Invented in the Bronx ghettos of the 1970s, the cultural form of hip-hop has found its target market in suburbs across America. From 1995 to 2001, the hip-hop market share boomed, increasing by 75 percent. (CD sales have sagged badly this year, but that's true across all musical genres.) This achievement was possible only because more than three-quarters of hip-hop record buyers were already white. Booming beyond music, hip-hop's biggest names are increasingly involved throughout the culture industries: fashion, TV, film and print. Twenty years after the Sugar Hill Gang's "Rapper's Delight" hit the pop charts, hip-hop has managed something rock 'n' roll never could: It's popular, profitable and black.
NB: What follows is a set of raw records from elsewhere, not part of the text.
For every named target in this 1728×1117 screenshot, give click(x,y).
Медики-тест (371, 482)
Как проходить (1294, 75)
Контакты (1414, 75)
Hip-hop has defied a central cliché of commercialization, unlike rock, jazz, and the blues before it. For all of the latter, Norman Mailer's observation that postwar American "cool" has repeatedly returned to black America for inspiration is true. But as hip-hop transformed from outsider to establishment, it has remained a creation by and about black Americans -- even if the product is for whites. Hip-hop's leaders, stars and aristocrats are predominantly African-American, from Russell Simmons to the Wu-Tang Clan to Lauryn Hill to Ja Rule, DMX and Nelly (who topped the charts just prior to Eminem's arrival). And on the world stage, hip-hop's subject matter, from NWA's 1987 "Fuck tha Police" to Jay-Z's 1999 "Hard Knock Life (Ghetto Anthem)," continues to treat the experiences of American blacks.
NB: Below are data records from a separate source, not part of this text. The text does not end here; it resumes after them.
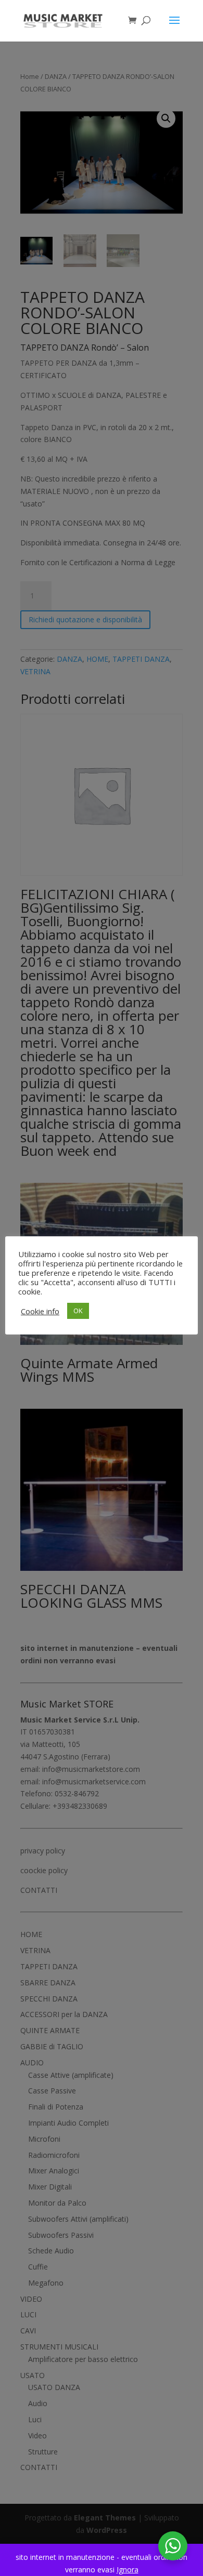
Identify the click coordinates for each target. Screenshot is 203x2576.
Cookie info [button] (40, 1311)
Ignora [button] (127, 2569)
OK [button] (78, 1310)
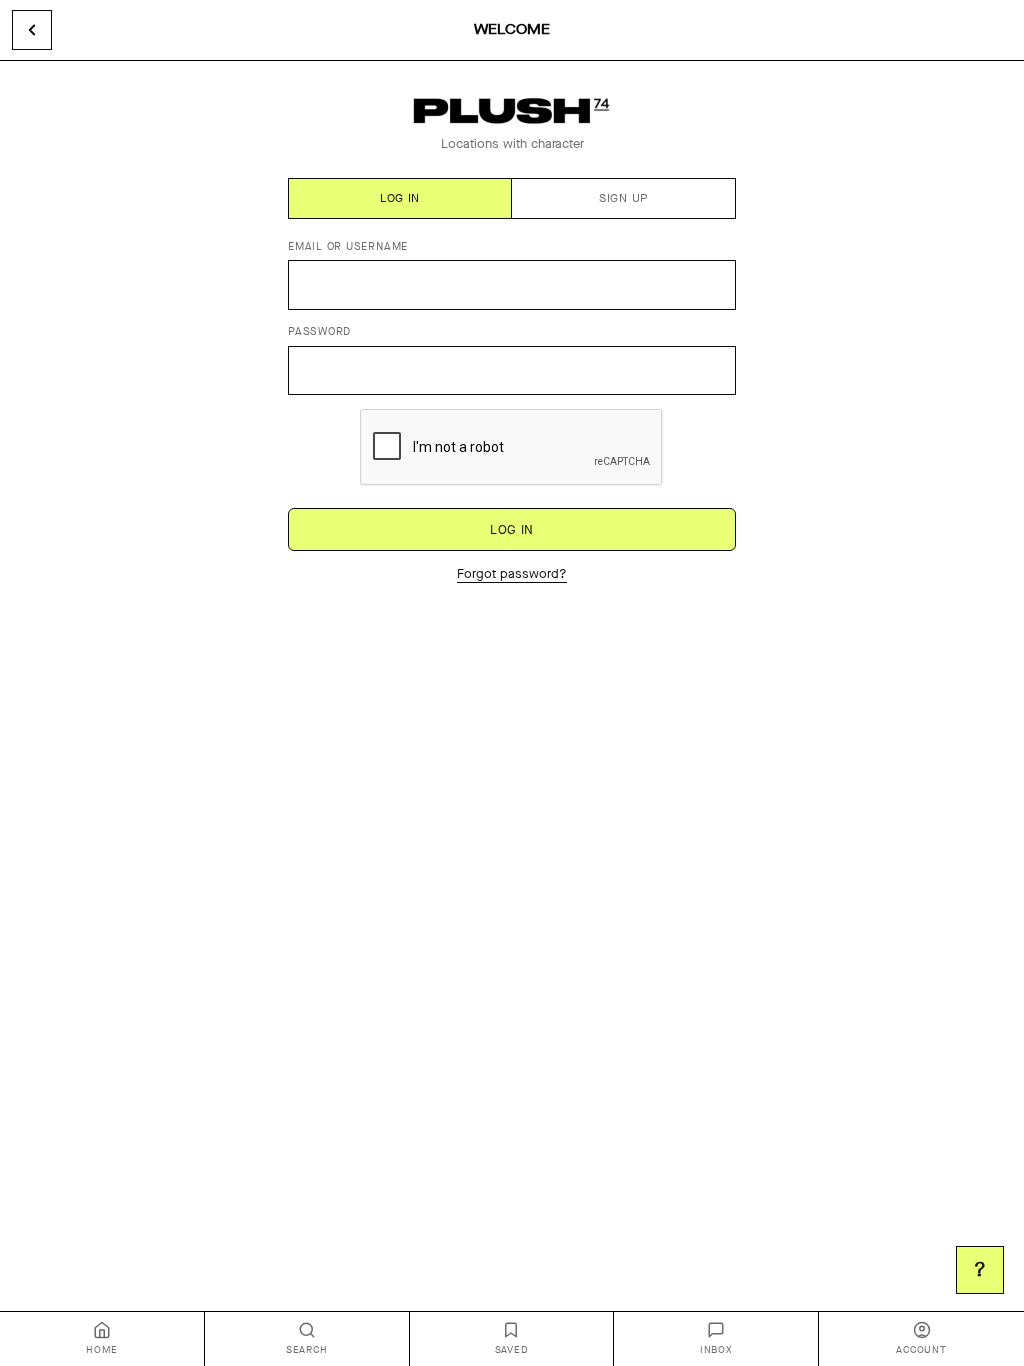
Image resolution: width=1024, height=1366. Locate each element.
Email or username (348, 246)
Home (101, 1350)
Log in (400, 198)
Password (319, 331)
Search (307, 1350)
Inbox (716, 1350)
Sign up (623, 198)
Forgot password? (512, 573)
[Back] (32, 30)
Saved (512, 1350)
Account (921, 1350)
Eminem's prominence in 2002 merely confirms that the occasional white rapper is by now a familiar novelty. In the early 1990s, Boston's Irish-American group House of Pain had rap's biggest hit, and it was the Beastie Boys who were rap's first superstars. But a check of the Billboard hip-hop chart last August found that 19 of the top 20 albums were from black performers (Eminem was at No. 4).
The surprise, in fact, is that there are so few Vanilla Ice-style knockoffs to mention. Rap records made up 11.4 percent of the $13.7 billion in U.S. record sales last year, and the confederate category of R&B accounted for another 10.6 percent. Rock, by comparison, has declined from over 40 percent in the late '80s to just 25 percent today. While "teen pop" and the travails of Britney Spears have made headlines lately, the treacle merely footnotes the rise of hip-hop. Mass-market breakout has long since happened.
The face of hip-hop is and always has been black. But so too are hip-hop's seats of power. Behind the stars is a universe of black producers and impresarios. This is where Eminem came from; he was discovered and packaged by black producer and entrepreneur Dr. Dre in 1999. Successful artists frequently start their own labels to sponsor whole coteries of affiliated acts or "families." And while the L.A.-based major labels have surely made fortunes distributing most titles, Master P's No Limit Records and Sean "Puffy-Puff Daddy-P. Diddy" Combs' Bad Boy Entertainment are clearly powerful, as are other black-run labels.
The list of hip-hop businesses has kept on growing, notably with the explosion into fashion of fabulously successful brands like Phat Farm, Karl Kani, And 1, Rocawear, FUBU and Combs' own Sean John line. Hip-hop is a world of black musicians, producers, film stars, moguls, critics and designers -- and white fans.
The story has often gone very differently in the history of American music. Commercialization has usually separated black America from its artistic progeny, as with the appropriation of jazz by the bourgeois elites, the usurpation of blues first by a white record industry and then by the international explosion of rock 'n' roll.